Utilities for finding the best checkpoint and exporting the final model.

In [None]:
import os, re, glob, tensorflow as tf

# Configuration - adjust these paths for your project
checkpoint_dir = "demucs_v4_fixed_ckpt"       # Directory for weight checkpoints
output_model   = "demucs_v4_fixed_model.keras"  # Final exported model path
INPUT_SHAPE    = (PADDED_LEN, 1)              # Must match training input shape

def _best_weights_path(ckpt_dir: str) -> str:
    """Find the best checkpoint file by parsing loss values from filenames."""
    paths = glob.glob(os.path.join(ckpt_dir, "*.weights.h5"))
    if not paths:
        raise FileNotFoundError(f"No .weights.h5 files in {ckpt_dir}")

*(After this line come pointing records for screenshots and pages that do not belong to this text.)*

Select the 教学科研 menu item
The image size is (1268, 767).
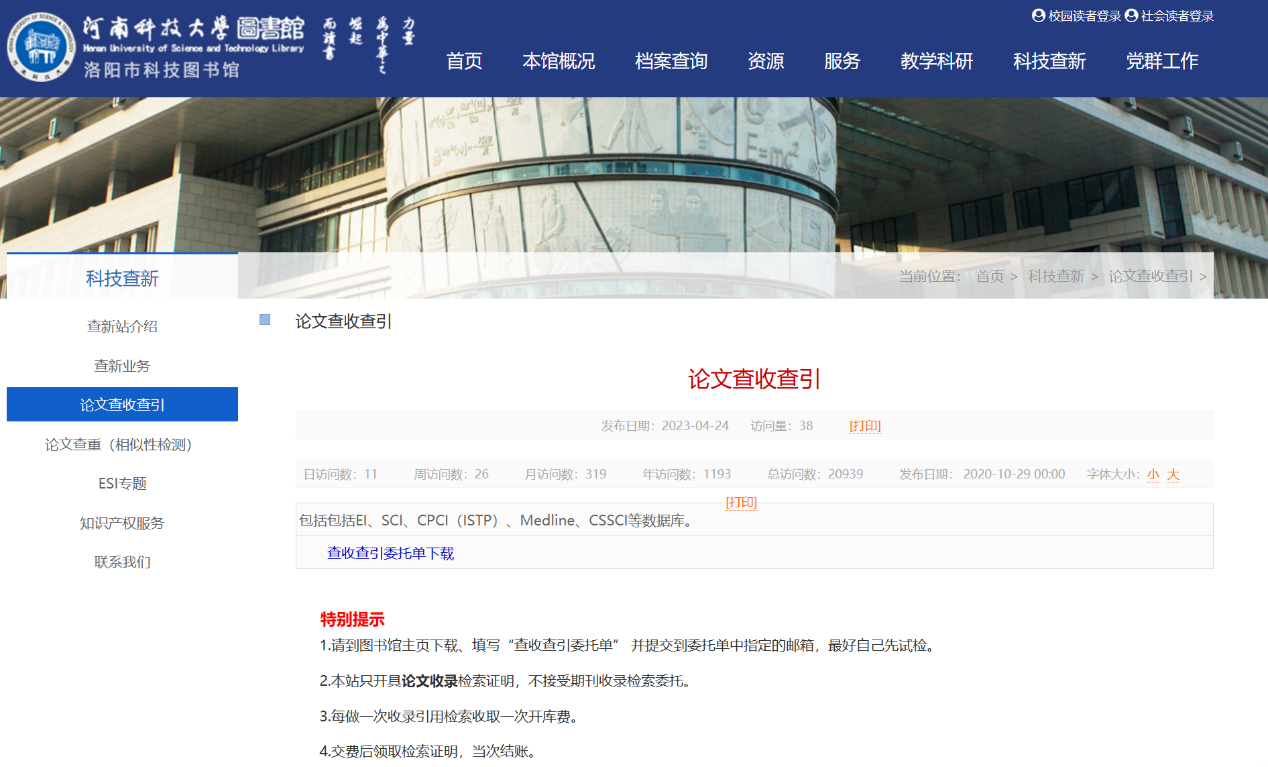(936, 61)
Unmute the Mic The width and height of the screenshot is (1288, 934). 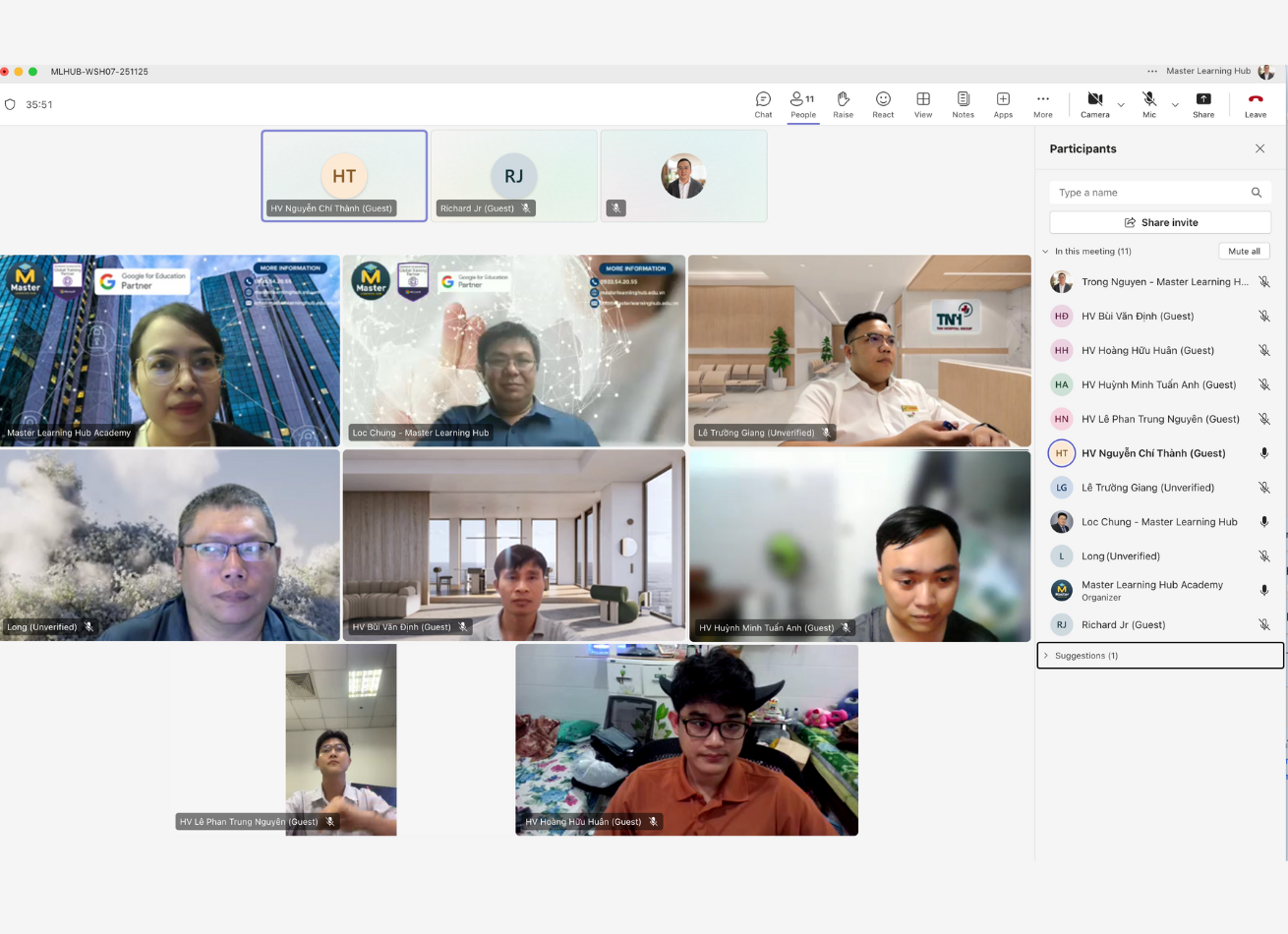click(1148, 104)
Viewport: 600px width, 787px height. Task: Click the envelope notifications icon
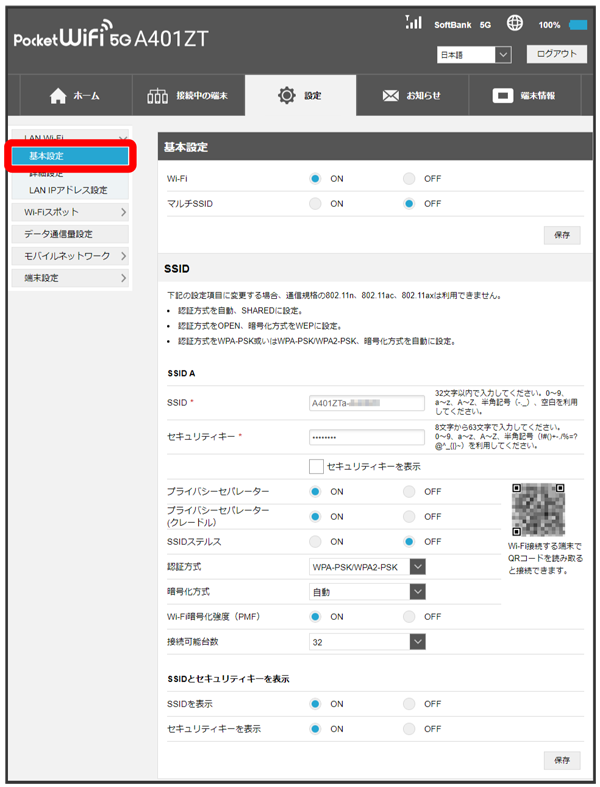(x=391, y=96)
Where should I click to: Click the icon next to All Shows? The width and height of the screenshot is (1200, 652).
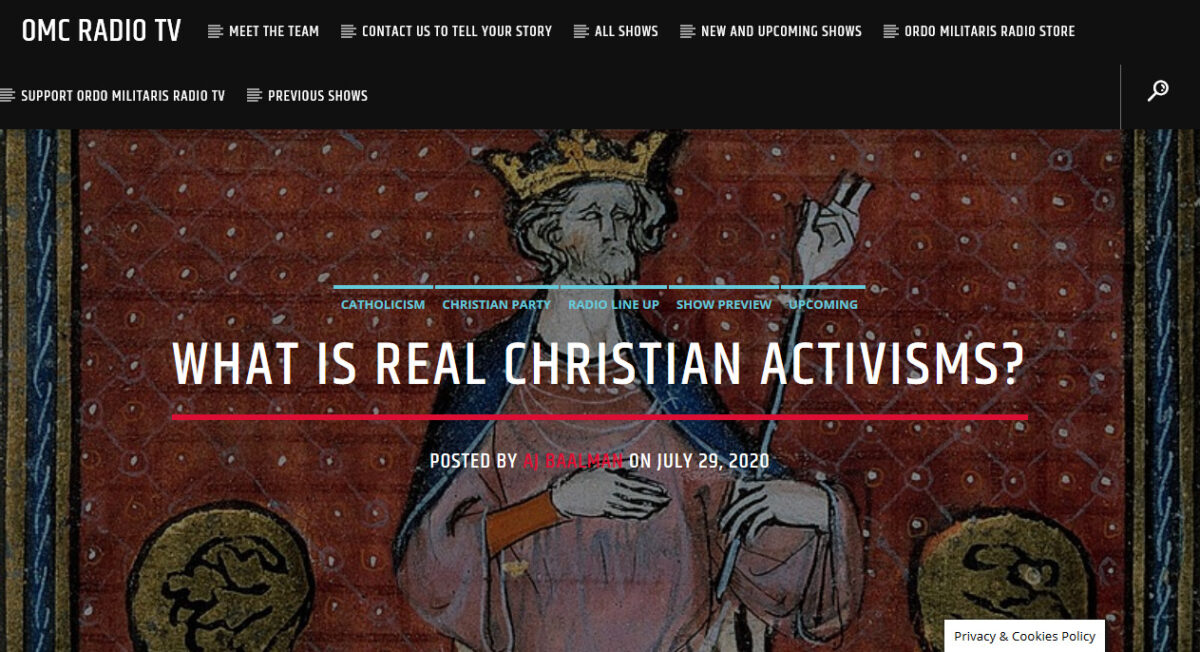[x=581, y=32]
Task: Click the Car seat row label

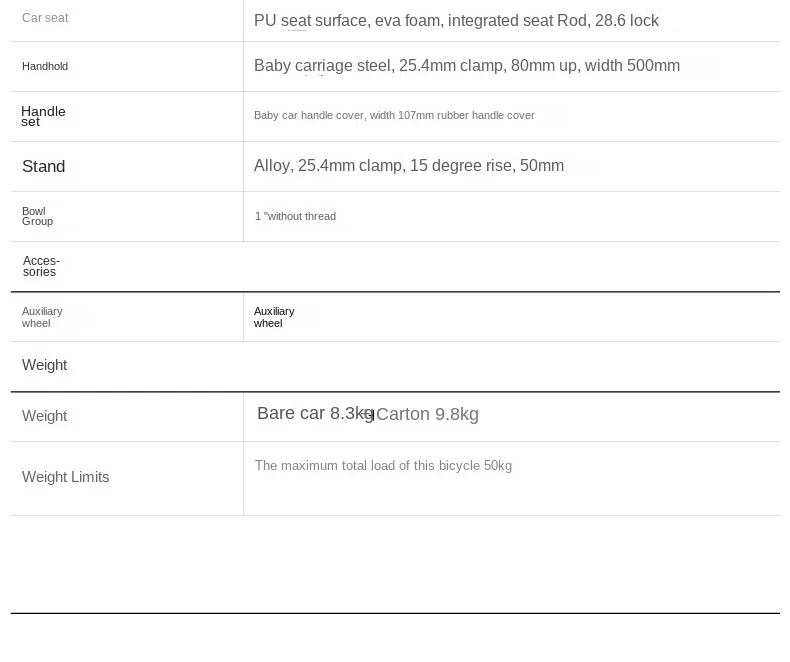Action: (x=45, y=18)
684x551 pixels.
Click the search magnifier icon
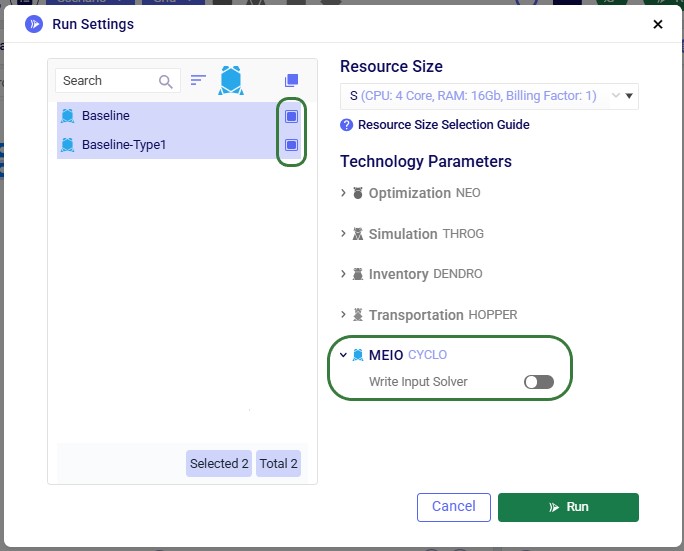pos(165,81)
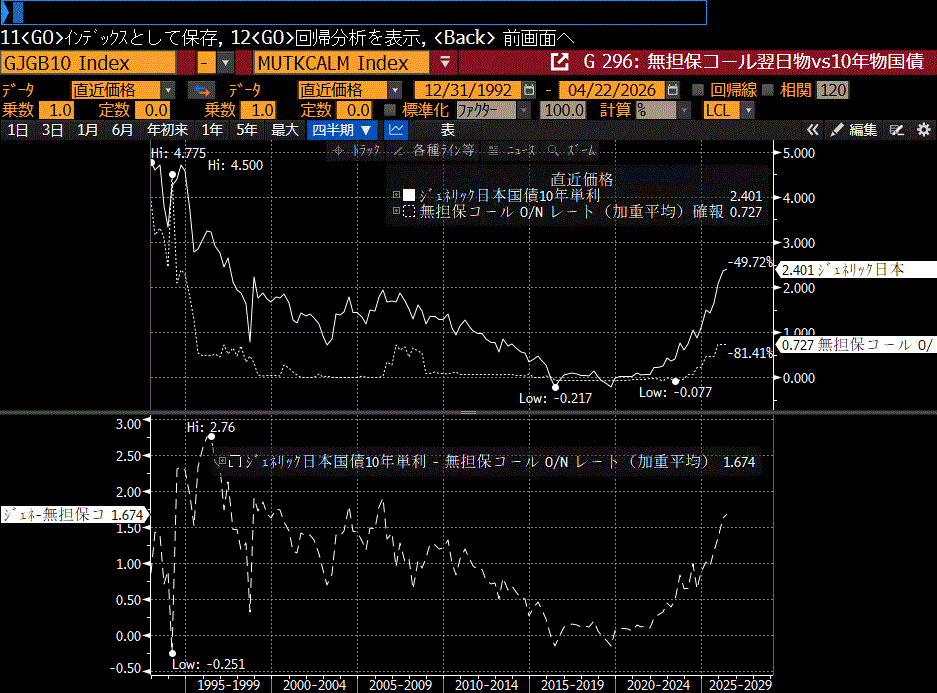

    # Parse loss value from checkpoint filenames (e.g., "ckpt_e01_loss0.123456.weights.h5")
    loss_re = re.compile(r"_(?:val)?[lL]oss([0-9.]+)\.weights\.h5$")

    scored = []
    for p in paths:
        m = loss_re.search(p)
        if m:
            try:
                scored.append((float(m.group(1)), p))
            except ValueError:
                pass

    if scored:
        scored.sort(key=lambda t: t[0])  # Lowest loss = best
        best_loss, best_path = scored[0]
        print(f"Selected best by loss: {os.path.basename(best_path)} (loss={best_loss:.6f})")
        return best_path

    # Fallback: use newest file by modification time
    best_path = max(paths, key=os.path.getmtime)
    print(f"Selected newest weights: {os.path.basename(best_path)}")
    return best_path


def export_model_from_best():
    """Load best weights and export complete model with architecture."""
    best_path = _best_weights_path(checkpoint_dir)

    # Rebuild model graph (must match training architecture)
    model = demucs_v4_fixed(INPUT_SHAPE)
    model.load_weights(best_path)
    print(f"Loaded weights from {best_path}")

    # Save full model (architecture + weights)
    model.save(output_model)
    print(f"Saved full model to {output_model}")


## Training Function

The main training loop with:
- Multi-GPU distribution strategy
- Loss-scaled optimizer for mixed precision stability
- Best and last checkpoint callbacks
- Early stopping on NaN loss

In [None]:
def train_demucs_v4_fixed(data_dir,
                          checkpoint_dir='demucs_v4_fixed_ckpt',
                          batch_size=2,
                          steps_per_epoch=1275,
                          epochs=25):
    """
    Train the Hybrid Demucs V4 model with multi-GPU support.
    
    Args:
        data_dir: Path to training data directory
        checkpoint_dir: Directory to save weight checkpoints
        batch_size: Samples per batch (per replica)
        steps_per_epoch: Training steps before epoch ends
        epochs: Total training epochs
    """
    os.makedirs(checkpoint_dir, exist_ok=True)
    
    # Multi-GPU training with MirroredStrategy
    strategy = tf.distribute.MirroredStrategy()
    with strategy.scope():
        # Optimizer with gradient clipping and loss scaling for mixed precision
        base_opt = tf.keras.optimizers.Adam(learning_rate=1e-5, clipnorm=0.5)
        opt = mixed_precision.LossScaleOptimizer(base_opt, dynamic=True)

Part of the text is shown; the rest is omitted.